In causing conductivity, by the action of radio-active bodies, in the air in the neighbourhood of two metallic conductors, one of which is connected to earth and the other to a well-insulated electrometer, the electrometer is seen to be permanently deflected, which gives a measure of the electromotive force of the battery formed by the air and the two metals (electromotive force of contact of the two metals, when they are separated by air). This method of measurement was employed by Lord Kelvin and his students, the radiating body being uranium; a similar method had been previously employed by M. Perrin, who was using the ionising action of Röntgen rays.

Radio-active bodies may be employed in the study of atmospheric electricity. The active substance is enclosed in a little box of thin aluminium fixed at the extremity of a metal wire connected with the electrometer. The air is made to conduct in the neighbourhood of the end of the wire, and the latter adopts the potential of the surrounding air. Radium thus replaces, with advantage, the flames or the apparatus of running water of Lord Kelvin, till now in general use for the investigation of atmospheric electricity.

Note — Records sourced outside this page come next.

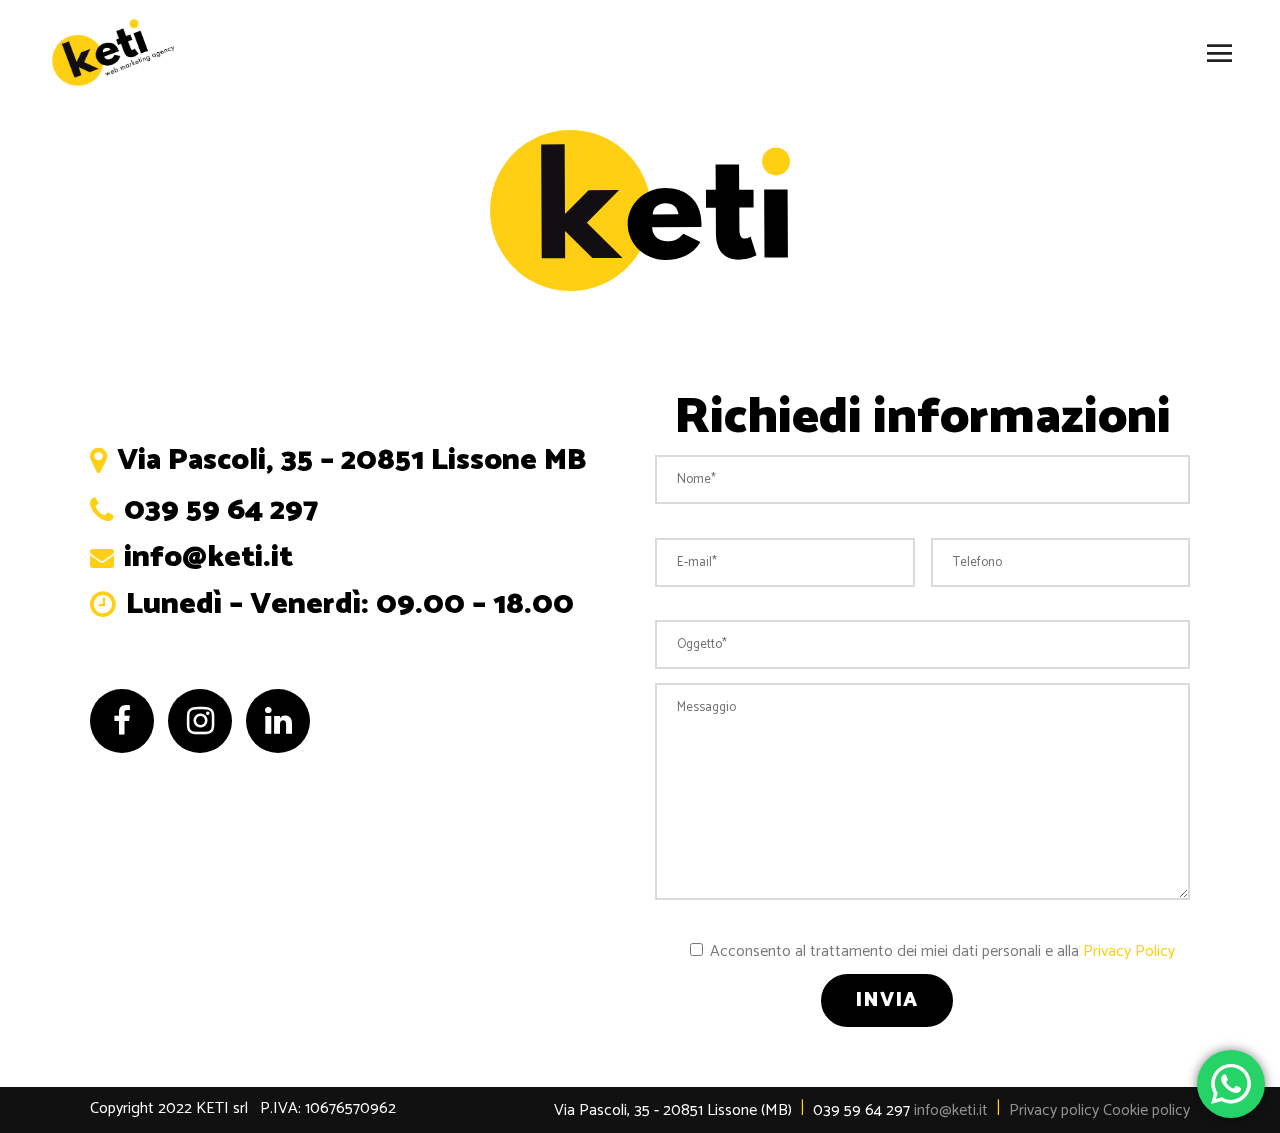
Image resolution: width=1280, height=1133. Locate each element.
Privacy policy (1054, 1110)
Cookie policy (1146, 1110)
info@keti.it (951, 1110)
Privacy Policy (1129, 951)
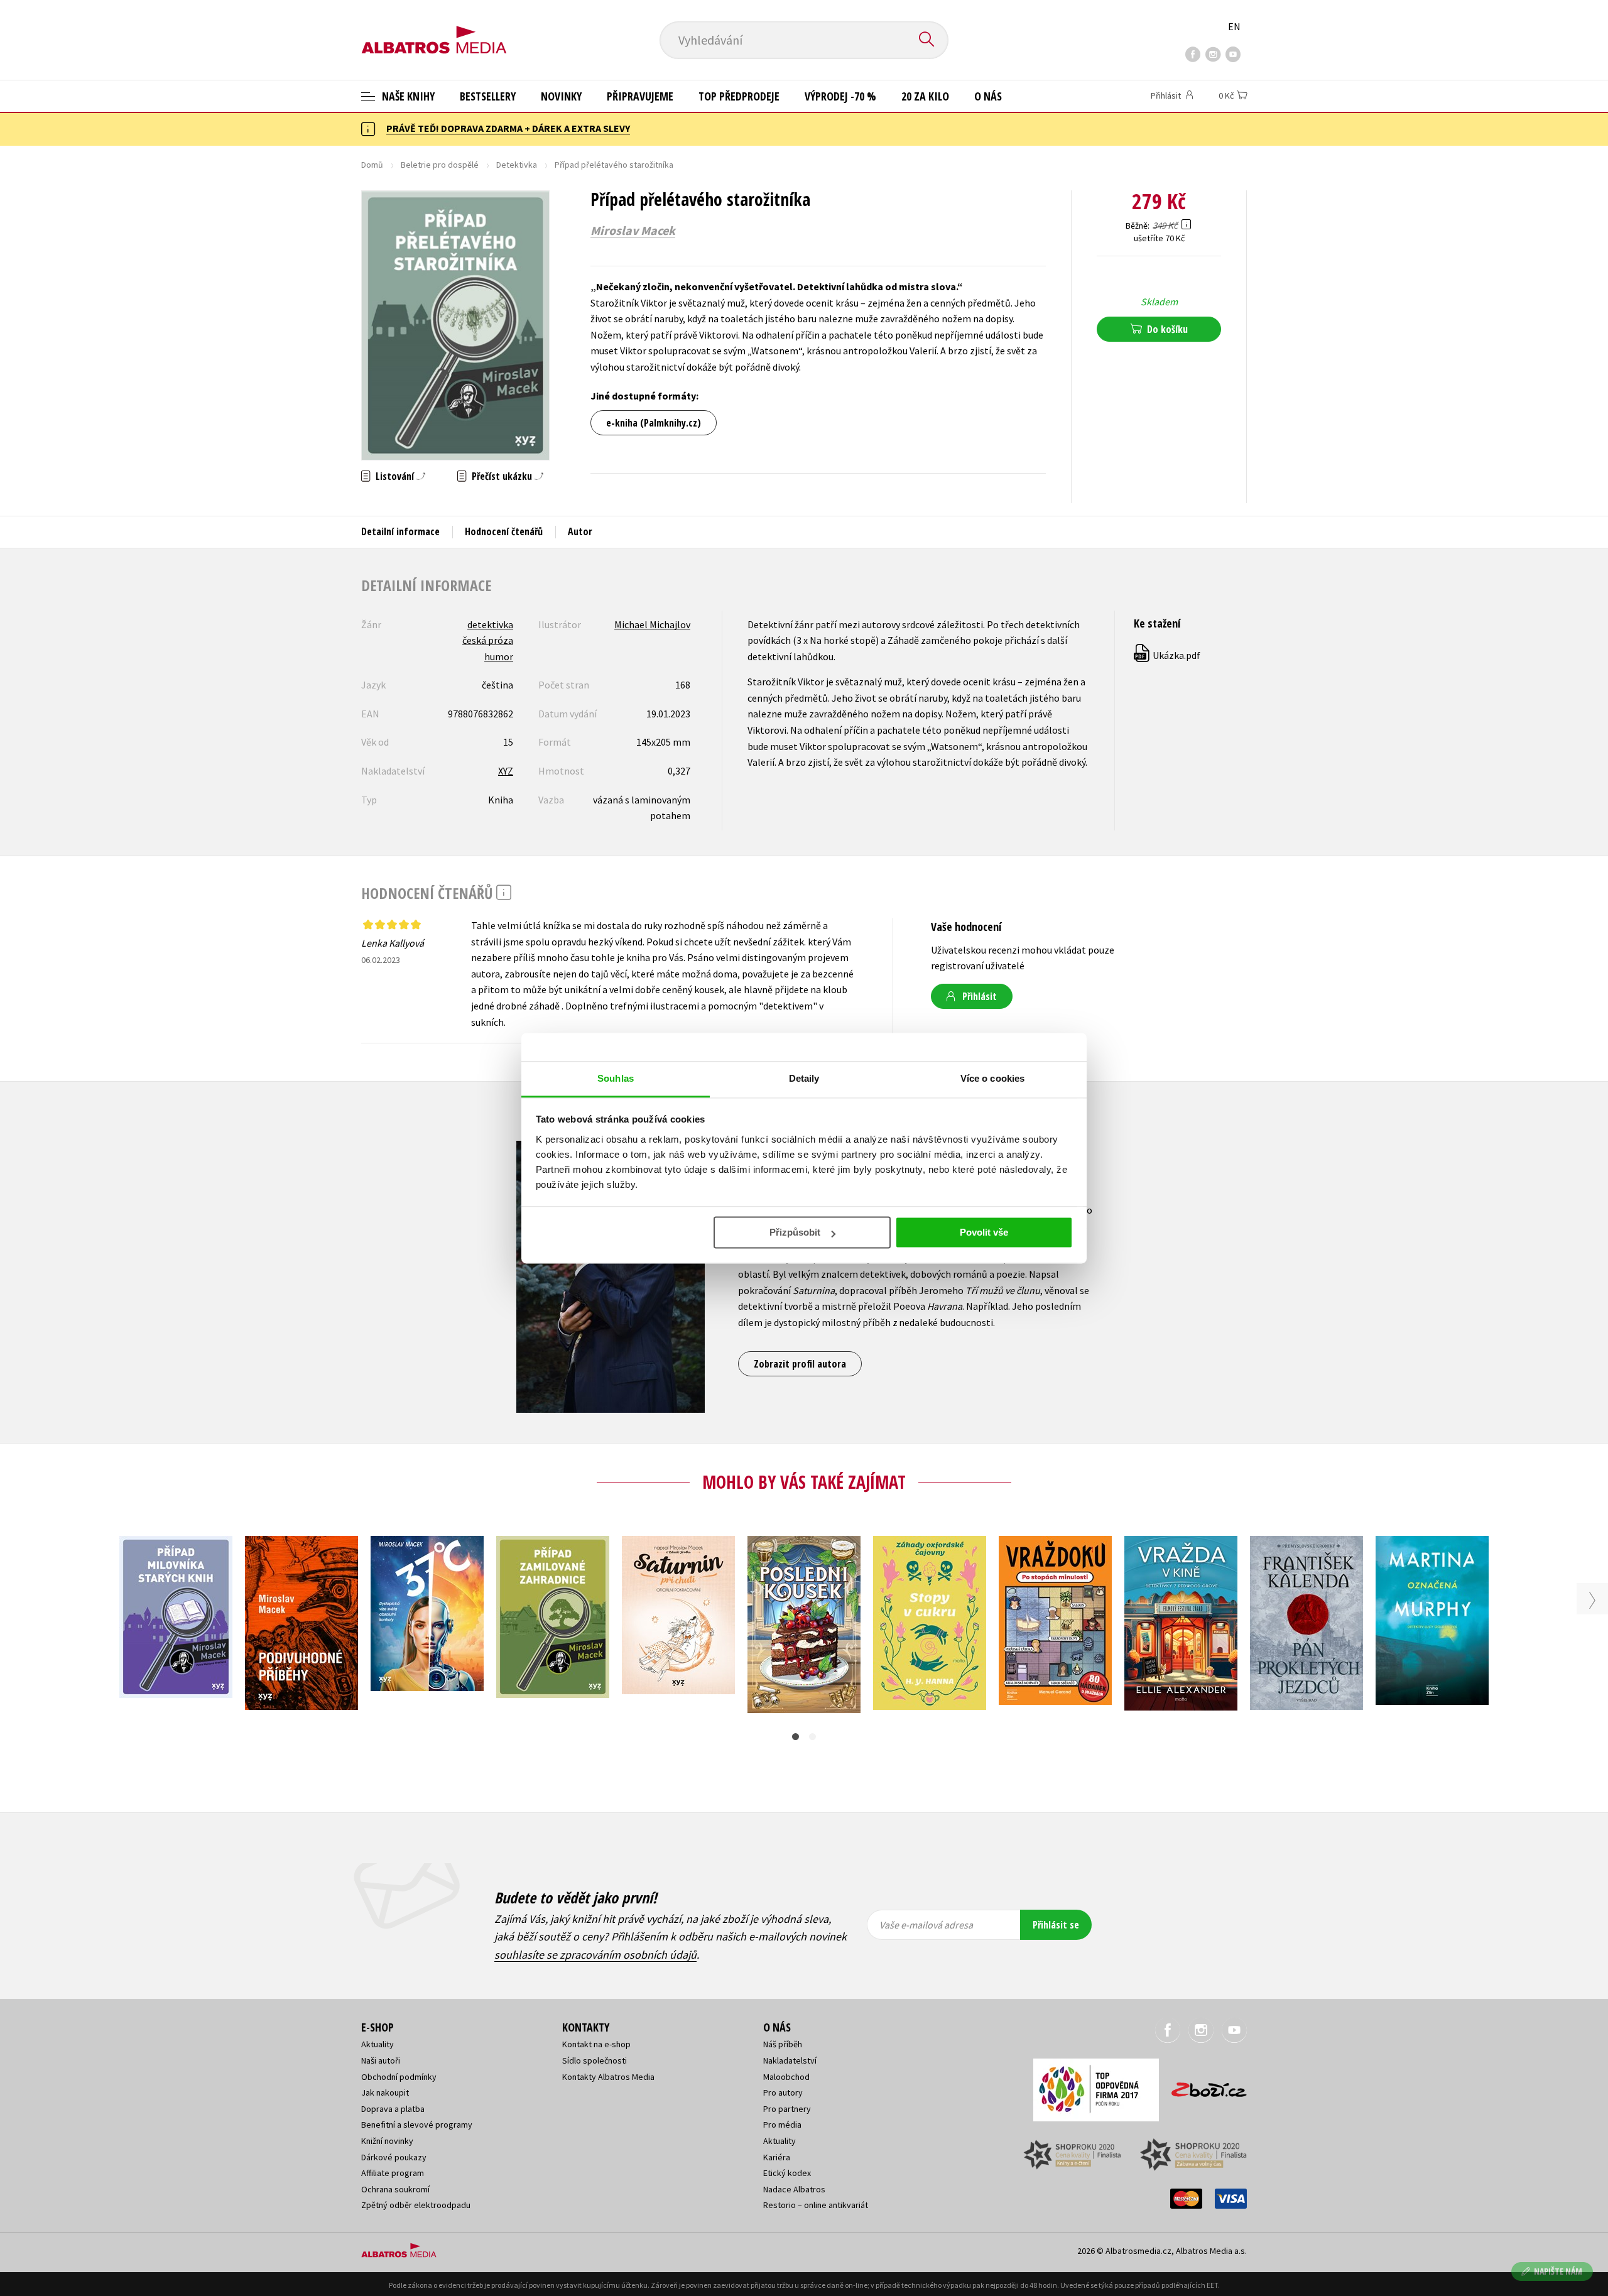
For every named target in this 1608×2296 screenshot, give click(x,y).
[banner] (434, 29)
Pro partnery (787, 2108)
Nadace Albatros (794, 2189)
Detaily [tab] (804, 1078)
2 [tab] (812, 1736)
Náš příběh (782, 2044)
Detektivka (516, 164)
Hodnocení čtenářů (504, 531)
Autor (580, 531)
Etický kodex (787, 2173)
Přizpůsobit (794, 1232)
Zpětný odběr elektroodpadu (415, 2205)
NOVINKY (561, 96)
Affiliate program (392, 2173)
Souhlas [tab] (615, 1078)
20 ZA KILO (925, 96)
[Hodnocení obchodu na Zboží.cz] (1203, 2086)
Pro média (782, 2124)
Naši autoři (380, 2060)
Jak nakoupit (385, 2092)
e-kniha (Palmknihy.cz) (653, 423)
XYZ (505, 770)
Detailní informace (400, 531)
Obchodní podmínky (399, 2076)
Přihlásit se (1056, 1925)
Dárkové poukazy (393, 2157)
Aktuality (377, 2044)
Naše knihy (407, 96)
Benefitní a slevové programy (416, 2124)
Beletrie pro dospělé (440, 164)
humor (498, 656)
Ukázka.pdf (1167, 655)
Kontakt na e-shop (596, 2044)
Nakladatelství (790, 2060)
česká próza (487, 640)
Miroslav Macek (632, 230)
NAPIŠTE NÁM (1558, 2271)
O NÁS (988, 96)
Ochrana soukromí (395, 2189)
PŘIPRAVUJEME (640, 96)
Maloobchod (786, 2076)
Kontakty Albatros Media (608, 2076)
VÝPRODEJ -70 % (840, 96)
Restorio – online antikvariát (815, 2205)
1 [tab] (795, 1736)
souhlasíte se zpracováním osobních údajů (595, 1954)
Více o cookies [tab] (992, 1078)
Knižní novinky (387, 2140)
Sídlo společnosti (594, 2060)
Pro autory (783, 2092)
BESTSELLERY (488, 96)
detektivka (490, 624)
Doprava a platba (393, 2108)
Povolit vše (984, 1232)
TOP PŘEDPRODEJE (739, 96)
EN (1234, 26)
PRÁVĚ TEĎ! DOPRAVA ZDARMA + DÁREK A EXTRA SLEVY (508, 128)
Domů (372, 164)
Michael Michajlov (652, 624)
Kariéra (776, 2157)
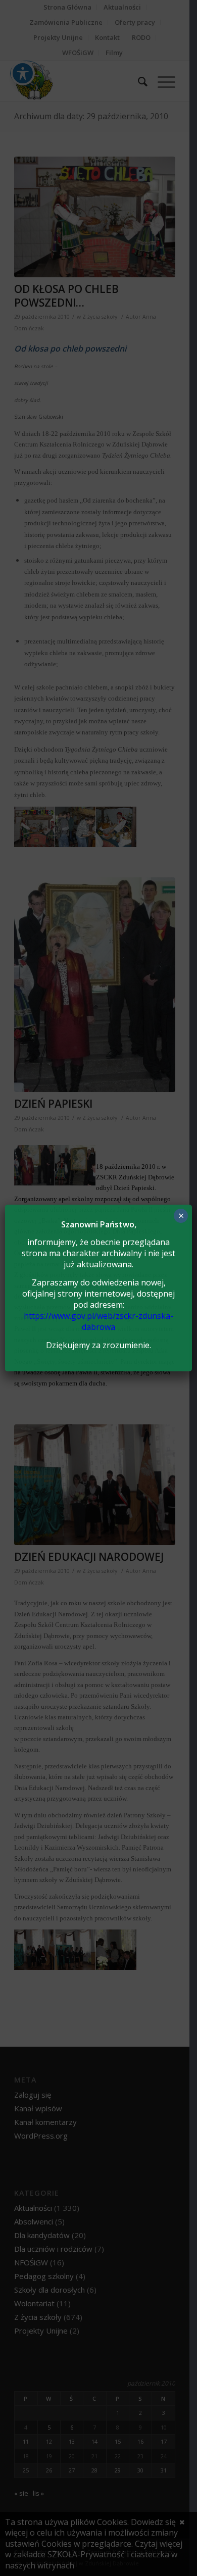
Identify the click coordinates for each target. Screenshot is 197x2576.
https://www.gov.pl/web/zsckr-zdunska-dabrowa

Fluorescent and Luminous Effects.

The rays emitted by the new radio-active bodies cause fluorescence of certain substances. M. Curie and myself first discovered this phenomenon when causing polonium to act upon a layer of barium platinocyanide through aluminium foil. The same experiment succeeds yet more easily with barium containing radium. When the substance is strongly radio-active the fluorescence produced is very beautiful.

A large number of bodies are capable of becoming phosphorescent or fluorescent by the action of the Becquerel rays. M. Becquerel studied the effect upon the uranium salts, the diamond, &c. M. Bary has demonstrated that the salts of the metals of the alkalis and alkaline earths, which are all fluorescent under the action of luminous rays and Rontgen rays, are also fluorescent under the action of the rays of radium. Paper, cotton, glass, &c., are all caused to fluoresce in the neighbourhood of radium. Among the different kinds of glass, Thuringian glass is specially luminous. Metals do not seem to become luminous.